Foi tudo rápido, exactamente com a velocidade que é peculiar dos sonhos. Como se fosse um hábito, escolhera o utensílio correcto, fascinara-se num breve segundo pelo reflexo limpo que fazia com a luz que entrava pela cozinha (lembrava-lhe um relâmpago de bom auspício, como se precisasse de tempestade para velejar), retornar ao quarto, debruçar-se sobre Adriana e segredar-lhe o que deveria ter segredado há muito. Ela não acordara. Como uma estátua respirando num sonho. Minha estátua de marfim, sou teu Pigmalião. Marfim, alabastro, lírio, nívea, alvura, bragal, ...ébano. Não, claro. Não é distracção de Jacinto. A comparação tinha sido tola. A pele de Adriana em nada se aparenta ao marfim. Tem a cor e a força dos troncos dos zambujeiros em frente à casa. Crestada de nascença, era uma mulher que ostentava sempre o que o sol tem de melhor. E ficava-lhe bem o último colar vermelho. Um quase imperceptível contraste...
den ewigen Schlaf schlafen.
É notória a elasticidade do conceito de solidão. E se existem muitos medos humanos, nenhum é tão assustador como o é a solidão absoluta, além-humana. Independentemente da companhia, na curva da morte. Que conforto pensar que não estamos sozinhos. Como se uma montanha rodeada de fantasmas ganhasse uma maior vitalidade. Montanha à beira-mar e fantasmas de aves brancas que fazem o ninho em despenhadeiros.
Ela vestida de Eva e eu de Adão, estreámos a areia da praia mais próxima. Nem as patas de aves estavam marcadas na areia seca. E seriam as nossas pegadas também as últimas a serem apagadas mais tarde, já o sol mergulhado
Este canto do mundo quando as nuvens se engrossam como vacas grávidas de vermelhas tempestades escondidas, e quando troveja, troveja mesmo. São fortes e passageiras as chuvadas, e temos sempre medo de nos molharmos
Os contornos das nuvens brancas eram nítidos nas frondes, mas na parte inferior, na base, graduava-se num azul esbatido como o do próprio céu, fundindo as fronteiras numa inconsistência dúctil.
Foi preciso que o vento atravessasse uma lança pela cabeça de um efebo amaricado para dar nome a uma flor?

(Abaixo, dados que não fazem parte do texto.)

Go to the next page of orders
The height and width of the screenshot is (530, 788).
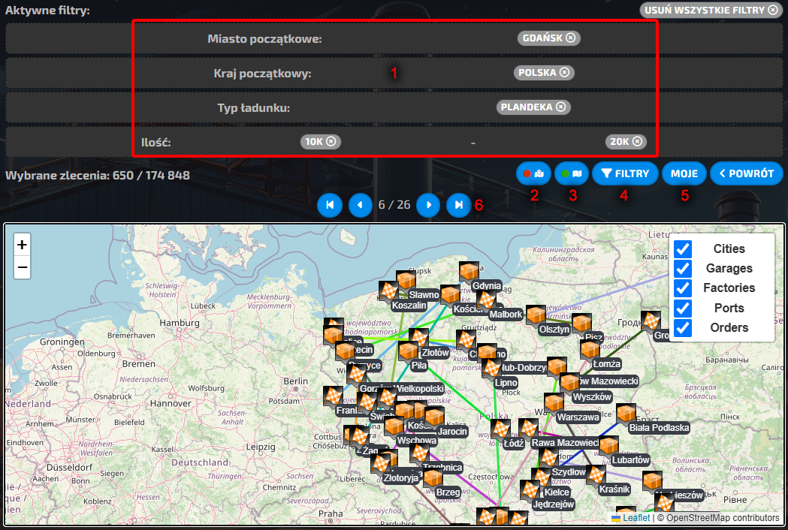[428, 205]
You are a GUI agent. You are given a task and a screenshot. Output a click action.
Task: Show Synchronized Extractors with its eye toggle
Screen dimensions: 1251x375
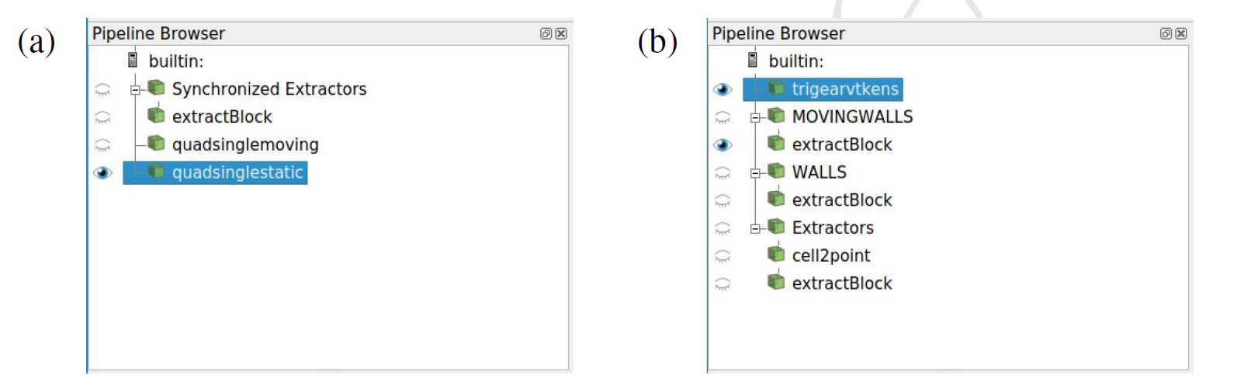(x=102, y=89)
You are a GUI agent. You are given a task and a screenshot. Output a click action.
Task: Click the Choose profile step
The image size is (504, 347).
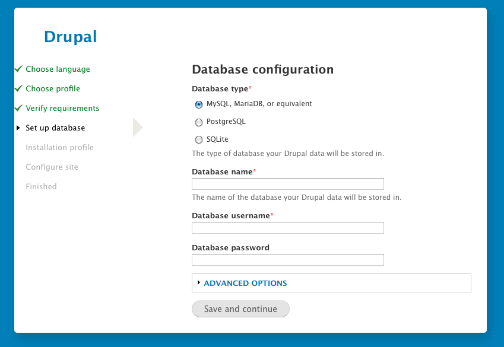(53, 89)
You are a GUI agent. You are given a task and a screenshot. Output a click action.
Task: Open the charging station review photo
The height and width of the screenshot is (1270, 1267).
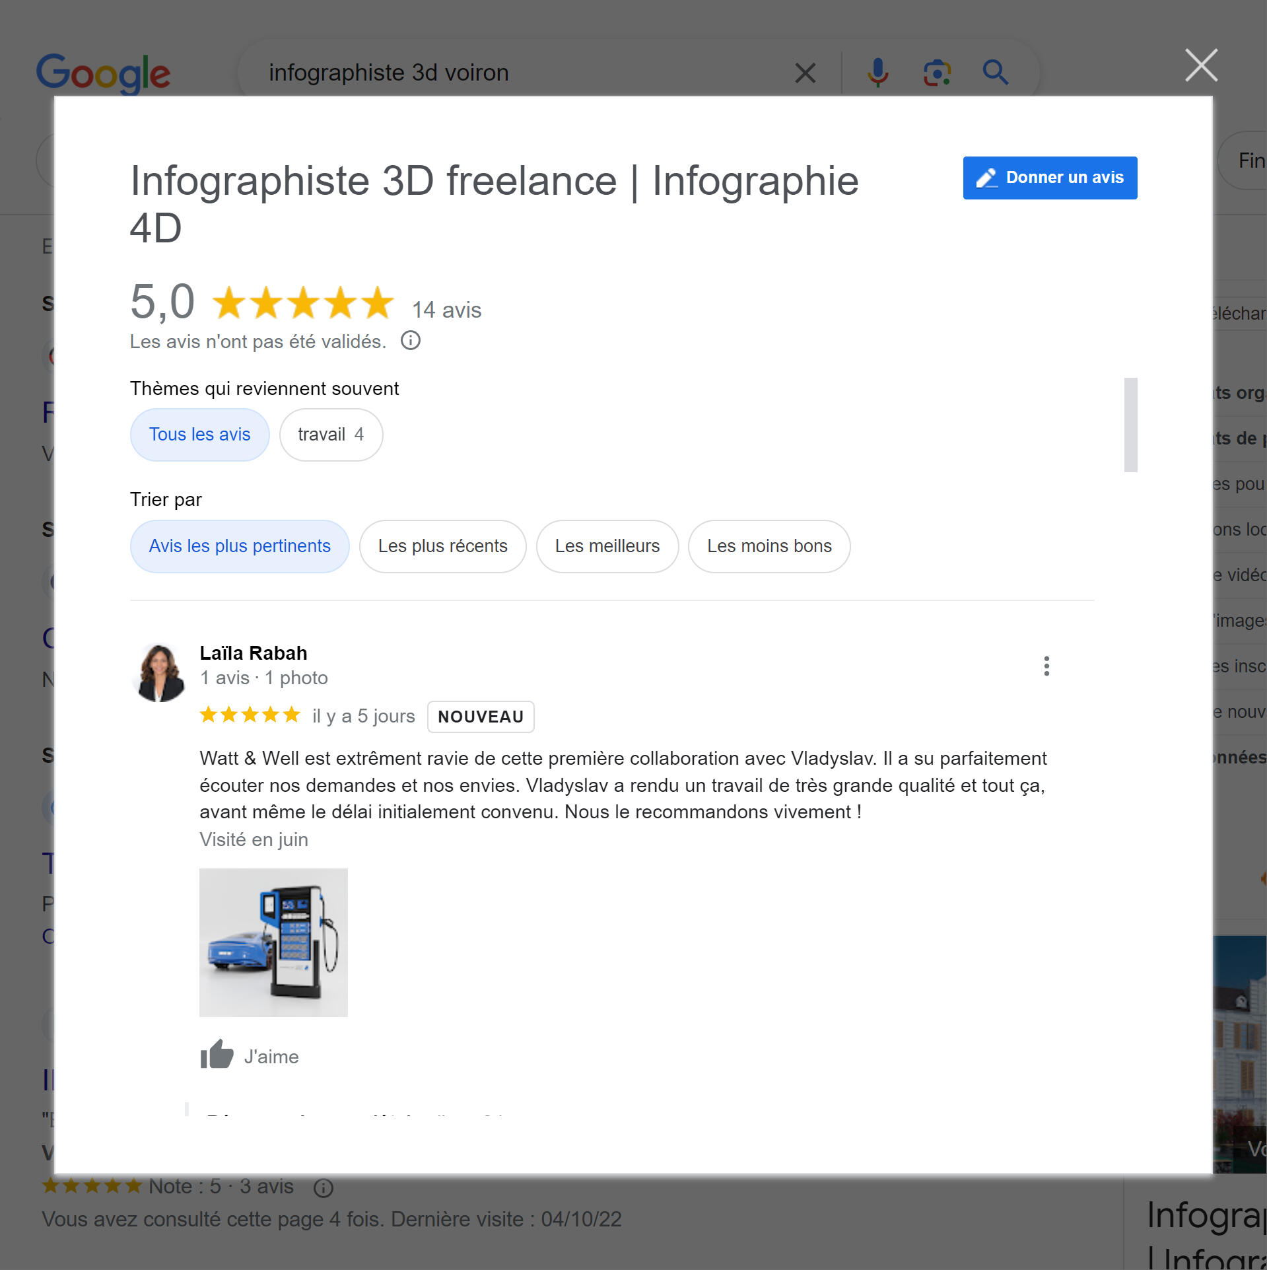click(x=273, y=942)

Na noite anterior, Adriana tinha-o recebido ternamente. Não fora a vez mais apaixonada em que se enlaçavam, decerto. Jacinto não acreditava que os fogos aguentassem o fervor durante muito tempo, mas acreditava que se pudessem manter acesos de alguma forma. Na noite anterior talvez não houvesse amor, mas ternura certamente. Adriana recebera-o, e ela aceitara ser recebido.
O abismo que Adriana fora há muito tornara-se seguro, demasiado seguro talvez. Enseada Amena. Nada mais. Os marinheiros sem medo. As sirenes roucas.

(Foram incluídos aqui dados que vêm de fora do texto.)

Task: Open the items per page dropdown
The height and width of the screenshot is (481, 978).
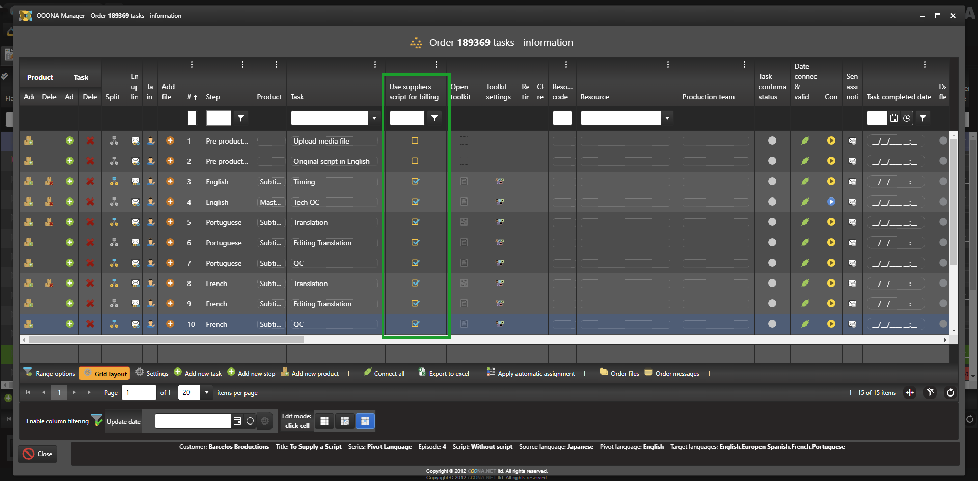Action: click(x=207, y=392)
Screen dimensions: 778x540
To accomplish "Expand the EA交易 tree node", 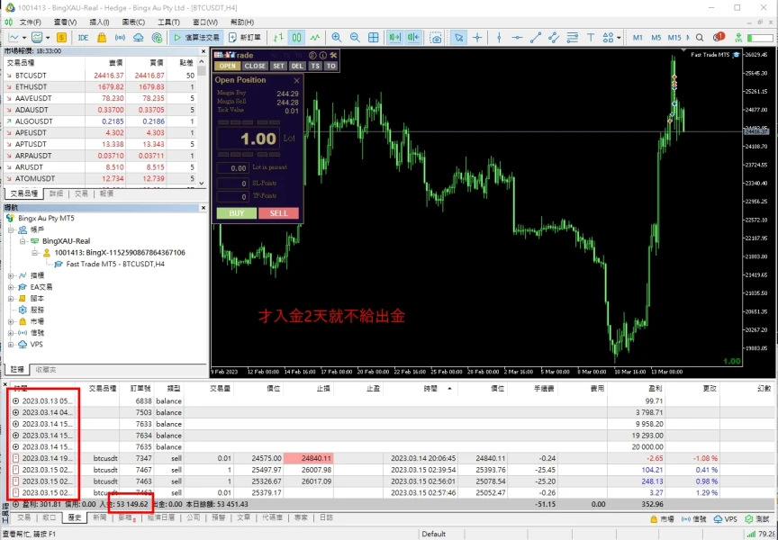I will tap(11, 286).
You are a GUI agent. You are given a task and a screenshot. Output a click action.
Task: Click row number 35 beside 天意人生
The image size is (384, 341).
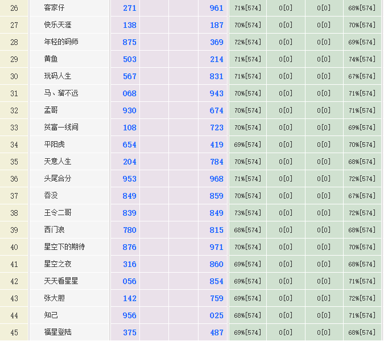[14, 162]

Dedit abyssus vocem suam. Uma voz poderosa, feita de temporal amarrado às rochas, apenas vinha do outro lado da casa. Há duas semanas que não trovejava. A segurança era absoluta nestes ermos... da sala podem-se ver pedras amontoadas ao acaso que se queiram passar por muros. São apenas baixas barbacãs antepostas ao grande abismo... Segurança absoluta. Mas nunca das tormentas que rebentam por dentro.
O vento acabava de curvar, afastando-se do Estio. Os jacintos à porta de casa estremeceram. E Jacinto segue pelo passeio, sem se aperceber da última consonância.